The journal Engineering in Life Sciences has honored the review on the progress of morphology engineering techniques for filamentous microorganisms of the Institute of Biochemical Engineering and the Institute of Mechanics and Adaptronics, TU Braunschweig, with a picture on the front cover of the March issue dedicated to Prof. Thomas Bley on the occasion of his 70th birthday.

The cover page shows a collage of pelleted actinomycetes: Center – Depth‐coded image of Actinomadura namibiensis. Corner points (from top left clockwise) – Mechanical compression experiment on a single pellet (A. namibiensis pellets). Above – Pelleted cultivations of Lentzia aerocolonigenes. Left – Pellet slices of L. aerocolonigenes under different mechanical stress induced by glass particles. RightL. aerocolonigenes pellets generated by macroparticle‐enhanced cultivation.

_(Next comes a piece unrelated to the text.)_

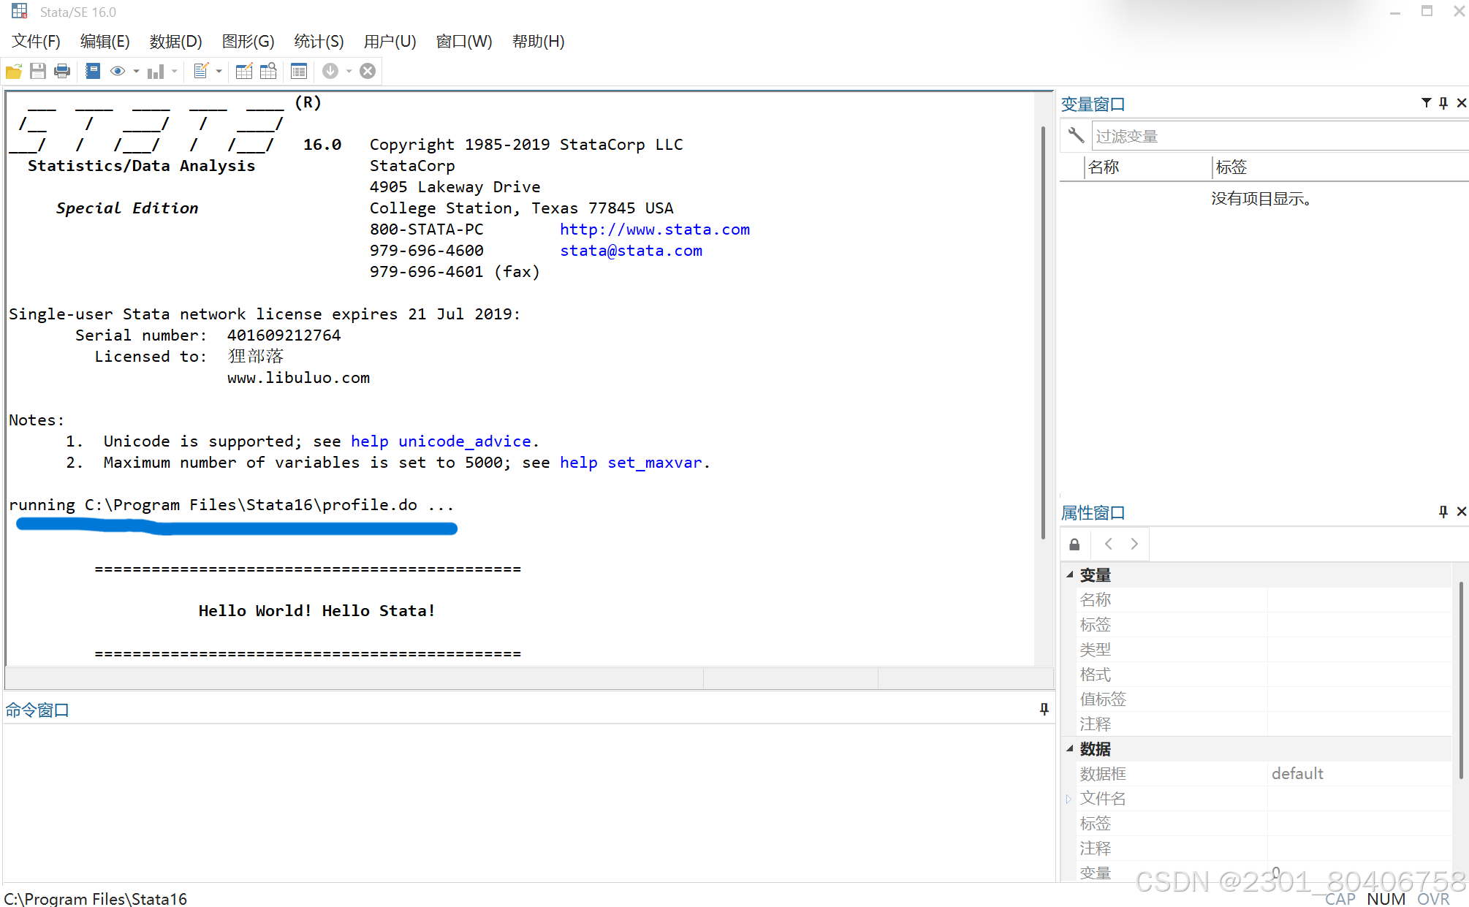Open the Data Browser icon

pyautogui.click(x=268, y=71)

Below – Sliced pellets CLSM images from cultivation of L. aerocolonigenes. For details see article DOI 10.1002/elsc.202000060.

The contribution (Böl et al. (2021), Challenges of influencing cellular morphology by morphology engineering techniques and mechanical induced stress on filamentous pellet systems - A critical review, Engineering in Life Sciences 21, 51-67) presents the diversity of morphology engineering techniques for tailor-made morphologies of filamentous microorganisms to enhance product formation. These techniques range from microparticle- and macroparticle-enhanced cultivation to salt-enhanced cultivation. The review discusses how the morphology of filamentous microorganisms can lead to higher product concentrations and how micromechanical, multiphase flows and fluid mechanics can support biotechnology in implementing these processes in growth and product formation models, which allow a correlation to productivity.